▸ **What you will do**
Check every line of the data and copy the ones where "literature" appears.

▸ **The data**

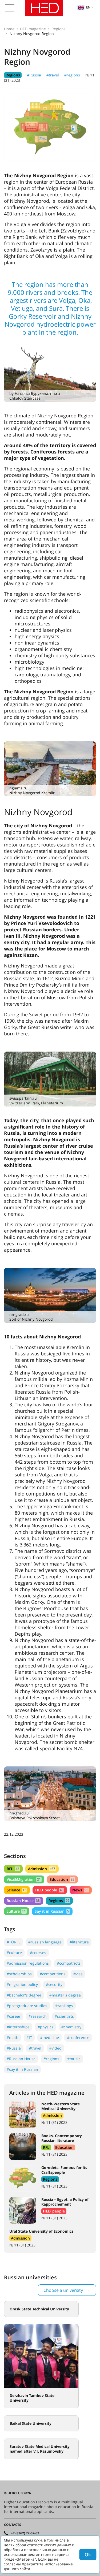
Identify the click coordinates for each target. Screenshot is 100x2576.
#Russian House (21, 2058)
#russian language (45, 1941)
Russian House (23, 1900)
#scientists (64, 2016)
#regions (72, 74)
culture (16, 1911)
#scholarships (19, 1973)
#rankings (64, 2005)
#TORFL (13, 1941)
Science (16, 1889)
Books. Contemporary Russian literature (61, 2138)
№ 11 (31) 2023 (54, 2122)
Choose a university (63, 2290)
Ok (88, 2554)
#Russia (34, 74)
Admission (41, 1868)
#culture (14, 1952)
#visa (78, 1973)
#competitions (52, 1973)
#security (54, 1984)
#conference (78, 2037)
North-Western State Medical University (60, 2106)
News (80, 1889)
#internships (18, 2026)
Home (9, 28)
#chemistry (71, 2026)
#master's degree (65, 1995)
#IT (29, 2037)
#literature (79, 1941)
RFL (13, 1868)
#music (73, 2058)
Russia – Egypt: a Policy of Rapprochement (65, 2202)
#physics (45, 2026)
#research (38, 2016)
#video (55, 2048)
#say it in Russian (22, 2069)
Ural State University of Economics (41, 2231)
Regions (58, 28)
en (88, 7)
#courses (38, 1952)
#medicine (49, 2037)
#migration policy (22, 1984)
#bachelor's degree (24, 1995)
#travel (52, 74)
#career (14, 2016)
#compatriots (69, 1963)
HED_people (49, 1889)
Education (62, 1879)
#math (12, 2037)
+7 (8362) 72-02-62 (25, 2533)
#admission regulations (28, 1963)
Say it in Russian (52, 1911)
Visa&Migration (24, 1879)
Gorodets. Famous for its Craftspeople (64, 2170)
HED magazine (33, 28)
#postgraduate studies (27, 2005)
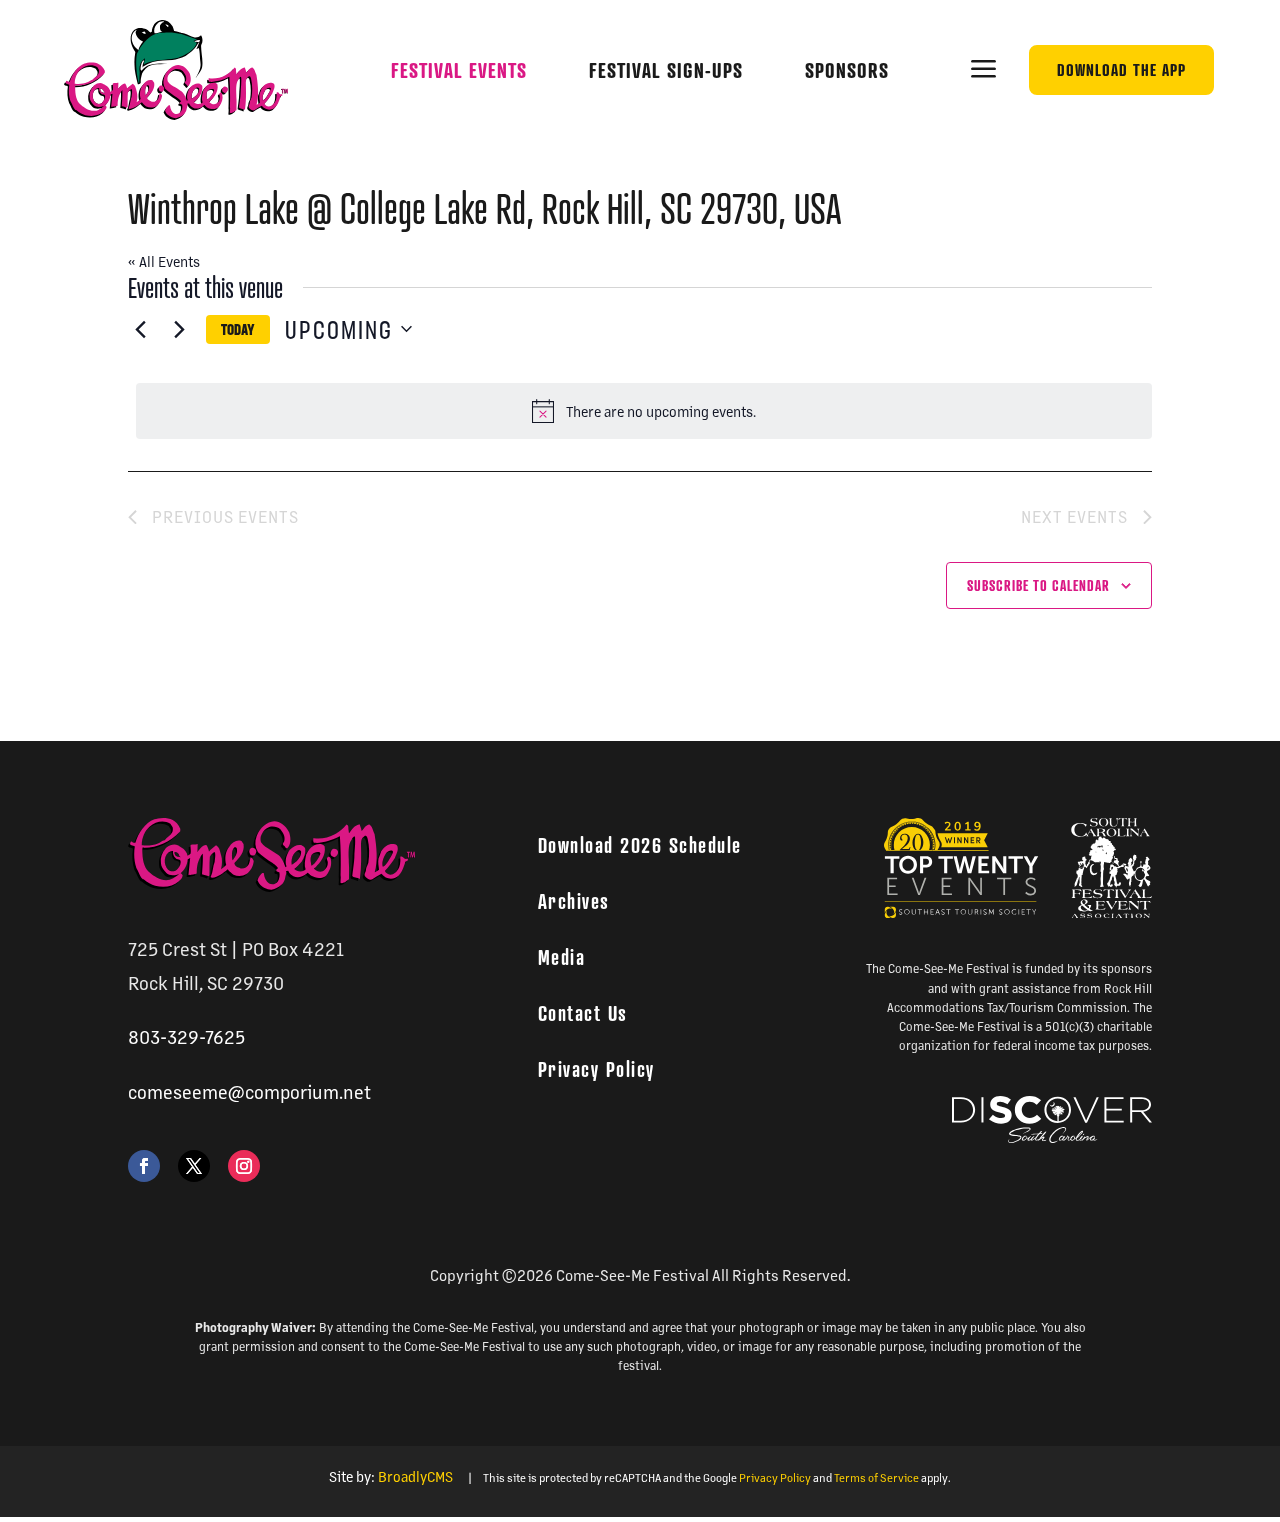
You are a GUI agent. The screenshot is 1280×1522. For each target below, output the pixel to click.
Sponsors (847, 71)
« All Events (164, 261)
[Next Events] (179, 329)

▸ **Result below**
Books. Contemporary Russian literature (61, 2138)
#literature (79, 1941)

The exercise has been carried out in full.